►

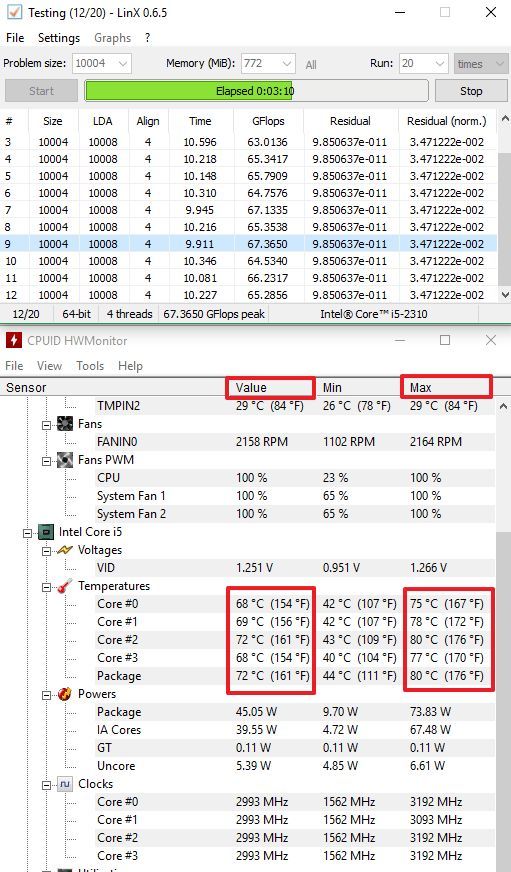Click the Temperatures thermometer icon
The image size is (511, 872).
(65, 586)
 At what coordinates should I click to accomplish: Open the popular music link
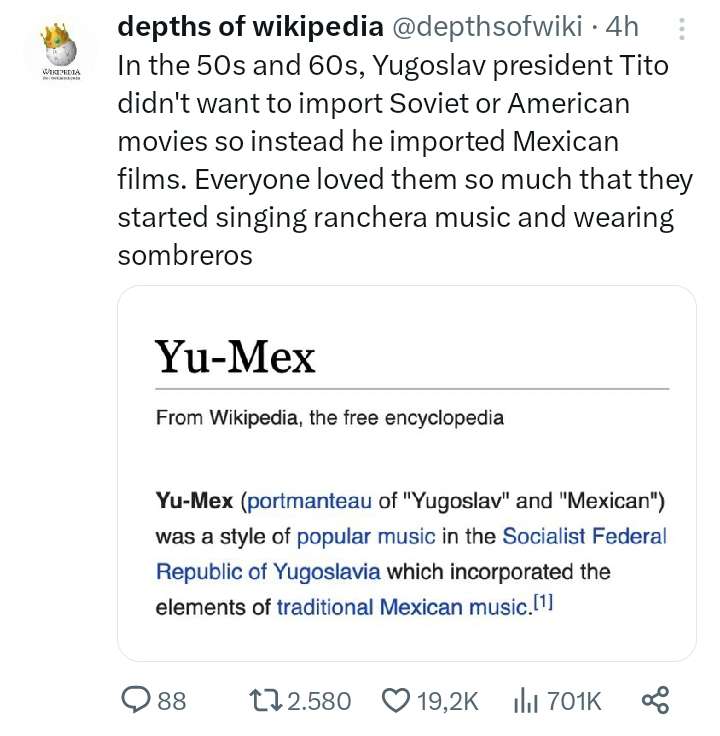click(366, 536)
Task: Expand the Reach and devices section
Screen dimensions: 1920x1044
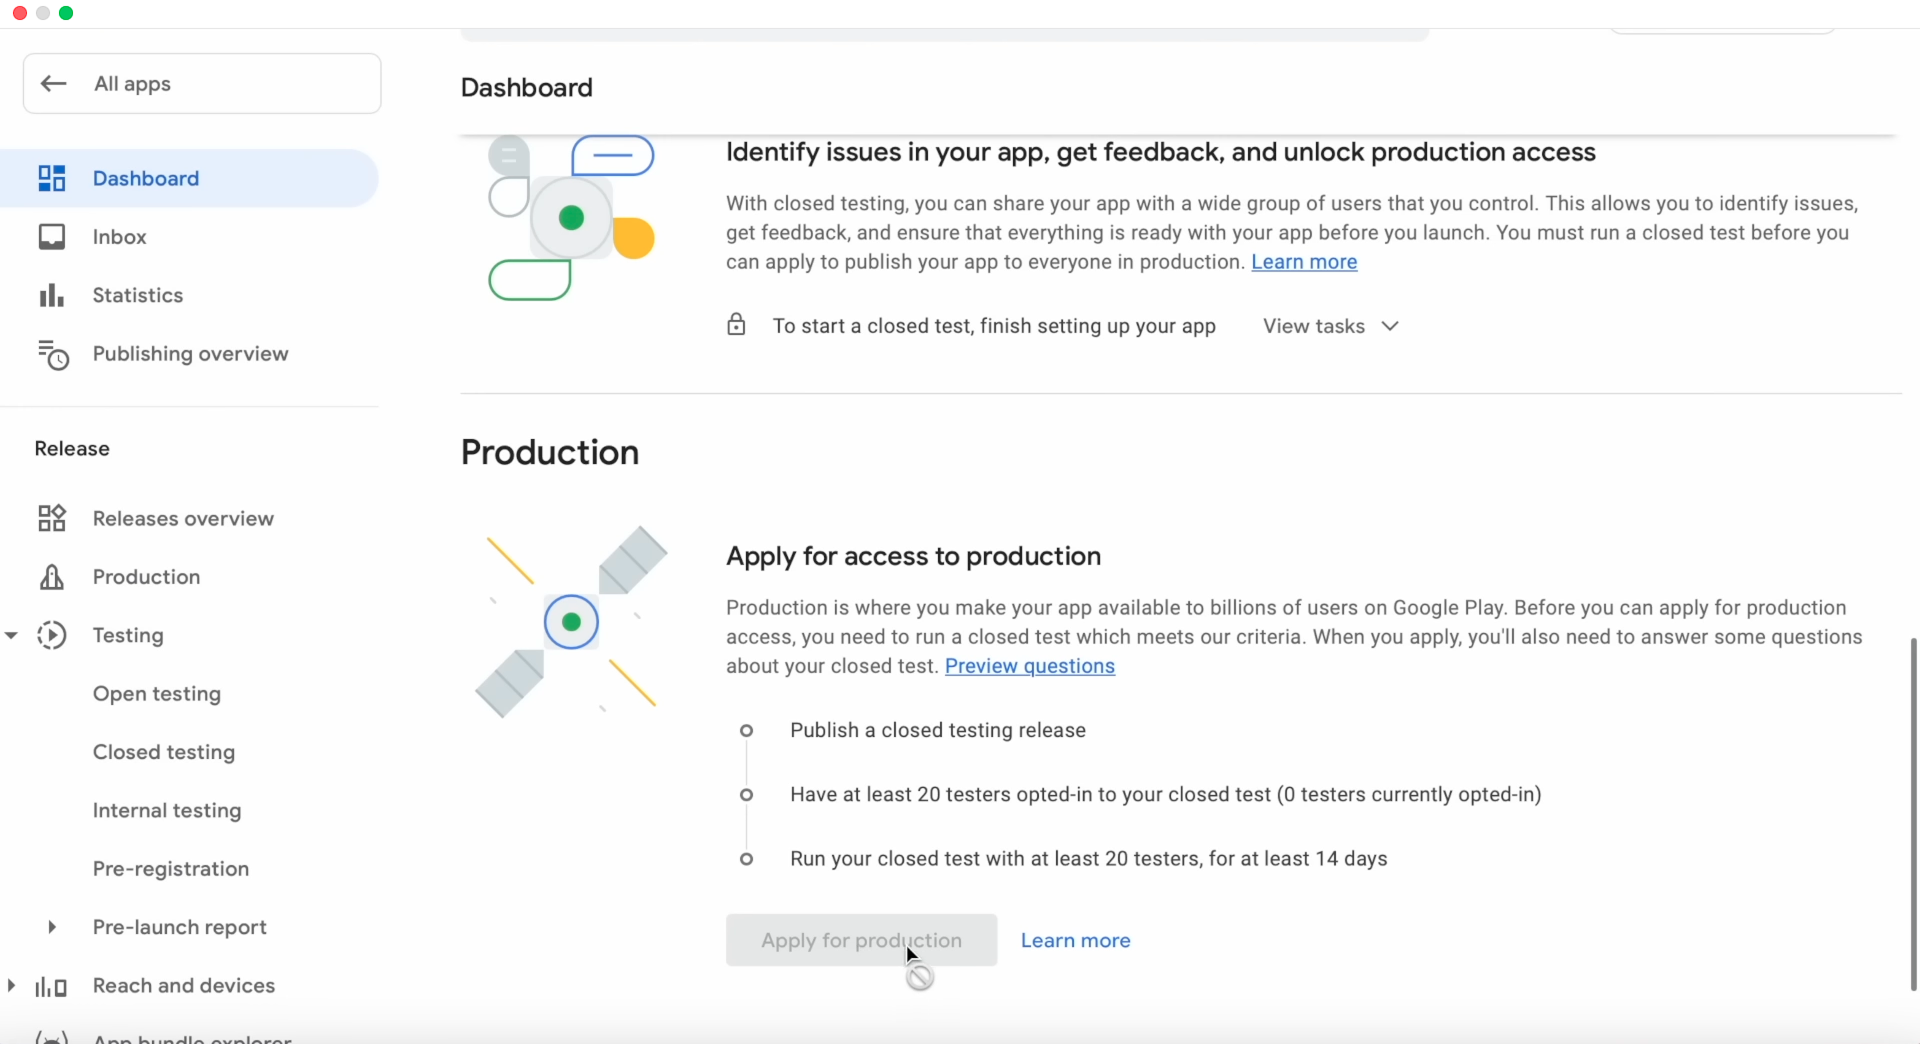Action: click(x=12, y=986)
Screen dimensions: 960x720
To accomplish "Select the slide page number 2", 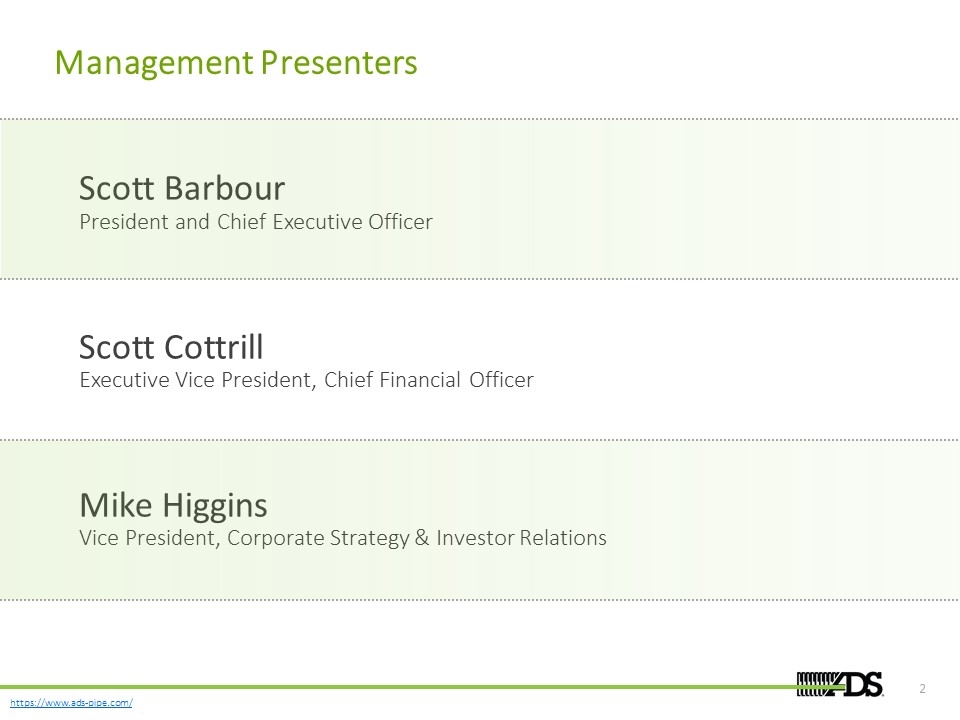I will pyautogui.click(x=922, y=689).
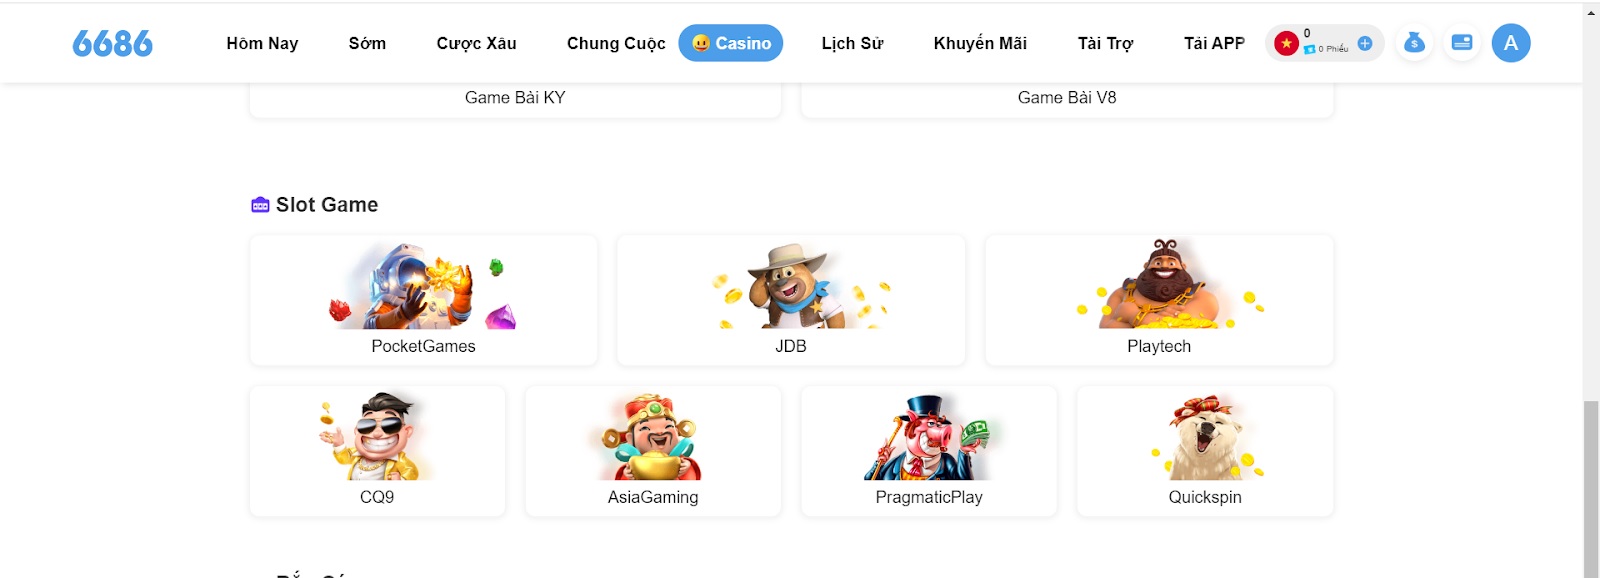
Task: Click the Vietnam flag currency icon
Action: (1286, 43)
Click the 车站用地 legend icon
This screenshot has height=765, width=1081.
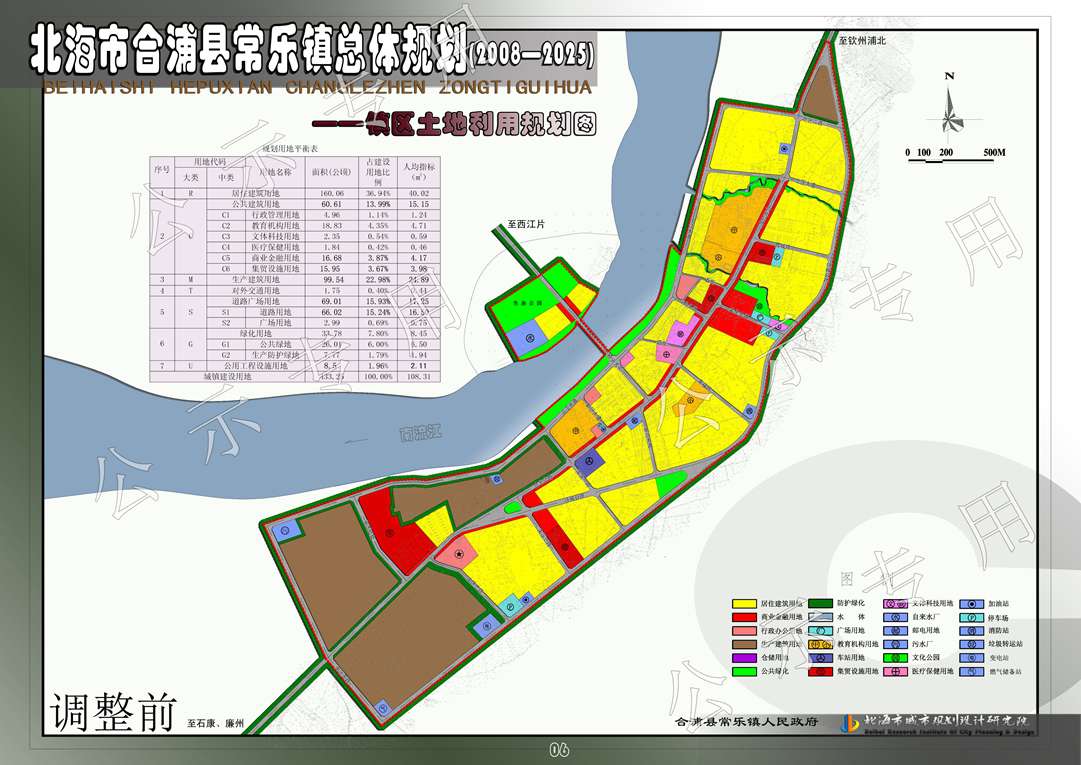click(821, 659)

◄

*Try it:* Please copy out from the data above, without any picture, exactly the lines running from the one that holds "At what coordinates" through the one that holds "Screen dimensions: 960x720", and nothing beyond them.

*Reply to the exercise:*
 At what coordinates should I click to accomplish: Open the popular music link
click(366, 536)
Task: Expand the Reach and devices section
Screen dimensions: 1920x1044
Action: click(x=12, y=986)
Screen dimensions: 960x720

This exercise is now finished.